Scaling Laws for Grid-Based Approximate Nearest Neighbor Search in High Dimensions
Abstract
Grid-based multiprobe algorithms demonstrate superior dimensional scaling properties compared to graph-, tree-, and partitioning-based methods for approximate nearest neighbor search, making them competitive for high-dimensional and rebuild-heavy applications.

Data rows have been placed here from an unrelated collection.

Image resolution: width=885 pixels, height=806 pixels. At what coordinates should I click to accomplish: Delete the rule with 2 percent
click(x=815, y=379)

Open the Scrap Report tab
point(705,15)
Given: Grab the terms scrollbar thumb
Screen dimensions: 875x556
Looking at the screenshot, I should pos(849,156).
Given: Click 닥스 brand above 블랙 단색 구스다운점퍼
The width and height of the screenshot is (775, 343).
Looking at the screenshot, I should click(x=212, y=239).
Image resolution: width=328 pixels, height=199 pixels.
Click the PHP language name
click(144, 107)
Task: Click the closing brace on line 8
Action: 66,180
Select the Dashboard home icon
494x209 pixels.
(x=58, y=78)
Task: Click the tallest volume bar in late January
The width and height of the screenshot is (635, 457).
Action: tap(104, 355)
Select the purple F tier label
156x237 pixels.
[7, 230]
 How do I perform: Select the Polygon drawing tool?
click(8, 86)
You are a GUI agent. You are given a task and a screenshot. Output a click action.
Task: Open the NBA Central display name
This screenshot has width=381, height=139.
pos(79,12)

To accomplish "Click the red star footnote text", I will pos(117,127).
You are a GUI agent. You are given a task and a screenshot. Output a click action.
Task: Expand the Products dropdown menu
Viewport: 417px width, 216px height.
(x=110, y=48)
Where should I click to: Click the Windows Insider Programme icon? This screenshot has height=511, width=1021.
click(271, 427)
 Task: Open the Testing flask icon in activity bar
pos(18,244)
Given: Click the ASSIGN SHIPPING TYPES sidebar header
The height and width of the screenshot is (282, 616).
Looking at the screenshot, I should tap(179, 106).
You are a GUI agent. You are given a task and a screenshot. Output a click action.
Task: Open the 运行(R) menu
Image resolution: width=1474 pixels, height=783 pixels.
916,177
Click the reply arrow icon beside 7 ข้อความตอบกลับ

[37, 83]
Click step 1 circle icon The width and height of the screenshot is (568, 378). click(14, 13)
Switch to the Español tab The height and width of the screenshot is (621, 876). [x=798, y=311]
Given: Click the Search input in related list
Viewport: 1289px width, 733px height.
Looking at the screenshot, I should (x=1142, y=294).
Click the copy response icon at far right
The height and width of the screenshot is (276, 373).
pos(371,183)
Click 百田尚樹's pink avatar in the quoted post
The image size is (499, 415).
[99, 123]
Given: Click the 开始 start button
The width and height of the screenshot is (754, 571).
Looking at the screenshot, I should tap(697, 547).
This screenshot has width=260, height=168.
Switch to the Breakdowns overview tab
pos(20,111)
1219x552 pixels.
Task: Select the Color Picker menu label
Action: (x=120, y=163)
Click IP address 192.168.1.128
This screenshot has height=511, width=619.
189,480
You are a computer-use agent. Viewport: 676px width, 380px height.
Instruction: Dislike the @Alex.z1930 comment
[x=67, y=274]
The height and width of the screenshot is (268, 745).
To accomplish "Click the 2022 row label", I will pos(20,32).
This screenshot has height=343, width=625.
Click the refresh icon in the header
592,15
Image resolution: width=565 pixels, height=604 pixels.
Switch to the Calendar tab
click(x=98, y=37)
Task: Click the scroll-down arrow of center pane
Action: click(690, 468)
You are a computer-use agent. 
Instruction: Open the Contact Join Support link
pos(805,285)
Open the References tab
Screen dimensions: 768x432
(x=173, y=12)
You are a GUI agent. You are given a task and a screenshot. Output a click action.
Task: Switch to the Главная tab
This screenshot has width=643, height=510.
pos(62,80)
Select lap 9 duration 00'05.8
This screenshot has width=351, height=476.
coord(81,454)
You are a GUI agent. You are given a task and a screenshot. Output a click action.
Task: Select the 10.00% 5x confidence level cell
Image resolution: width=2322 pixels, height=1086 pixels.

Grid-based approaches to approximate nearest neighbor (ANN) search have been absent from modern scaling analyses. We present a systematic characterization of a multiprobe grid algorithm with respect to dataset size N and dimensionality d. Our experiments reveal a previously unreported d-scaling crossover on the GloVe embedding family, in which multiprobe grid search maintains an approximately constant dimensional scaling exponent while other graph-, tree-, and partitioning-based methods exhibit degrading throughput. The advantage comes with near-linear query scaling in N, but also with lower indexing cost than competing ANN methods. Our results suggest that grid-based methods such as multiprobe grid may be competitive in rebuild-heavy or high-dimensional settings where indexing cost and dimensional robustness dictate performance. More broadly, recent work has formalized self-attention as an ANN operation. Thus, the N- and d-scaling properties of ANN algorithms may guide cost analysis of efficient transformer architectures. Code is available at: https://github.com/weiz345/MultiProbeANN.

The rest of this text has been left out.